** start Raw data **

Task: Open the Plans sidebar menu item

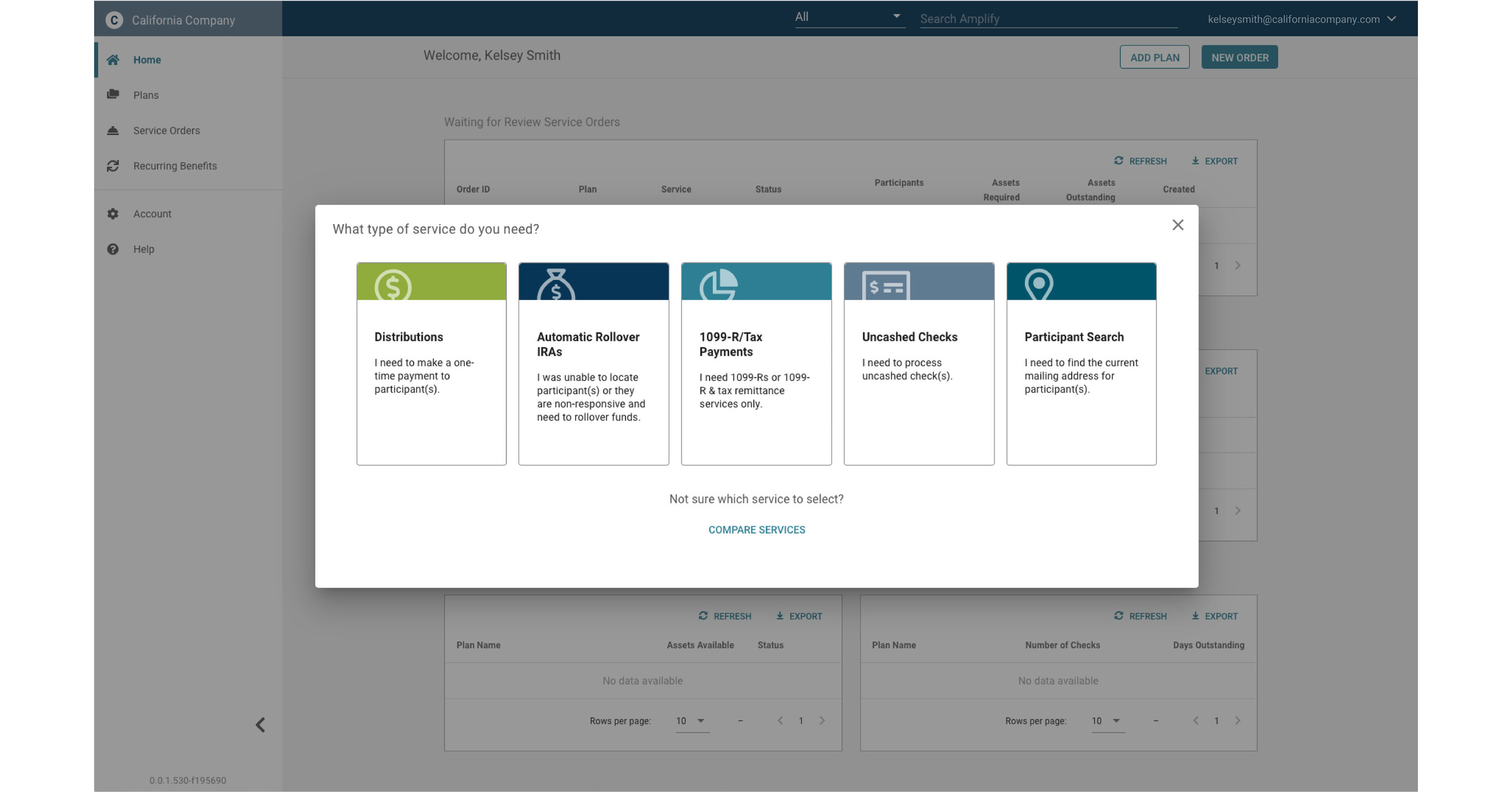Action: click(146, 95)
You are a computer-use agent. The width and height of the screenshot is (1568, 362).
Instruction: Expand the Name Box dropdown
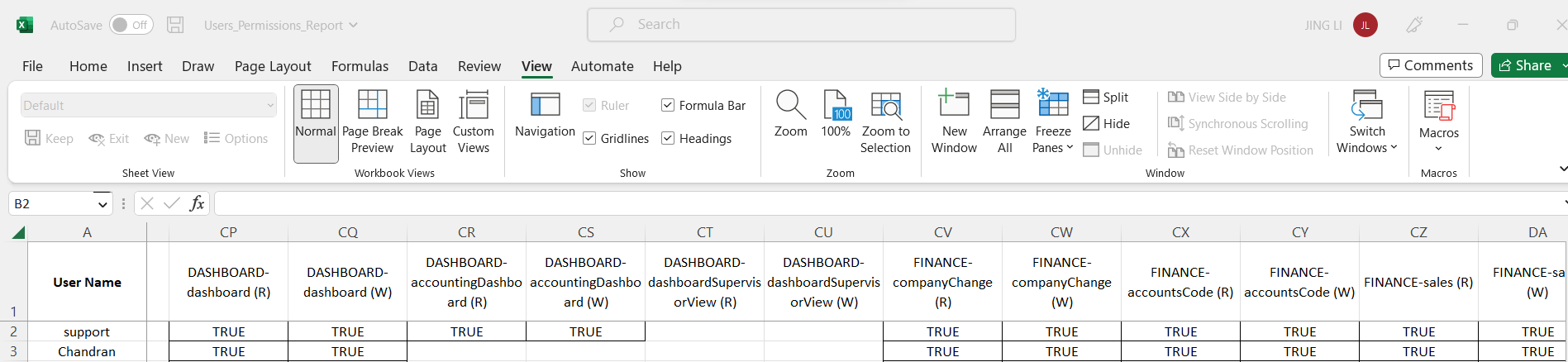pyautogui.click(x=102, y=204)
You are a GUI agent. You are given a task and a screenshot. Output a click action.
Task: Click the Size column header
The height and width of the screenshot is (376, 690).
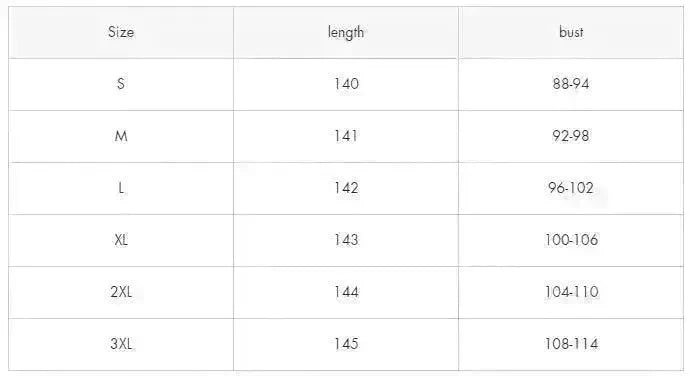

** end Raw data **

Retype every line of the listing exactly, leaving out the pictures.

Exercise output
Task: Open the Plans sidebar menu item

Action: click(146, 95)
You are a computer-use agent. The width and height of the screenshot is (1568, 362).
Instruction: Expand the Name Box dropdown
pyautogui.click(x=102, y=204)
You are a GUI agent. You are given a task and a screenshot. Output a click action.
Task: Click the Size column header
The height and width of the screenshot is (376, 690).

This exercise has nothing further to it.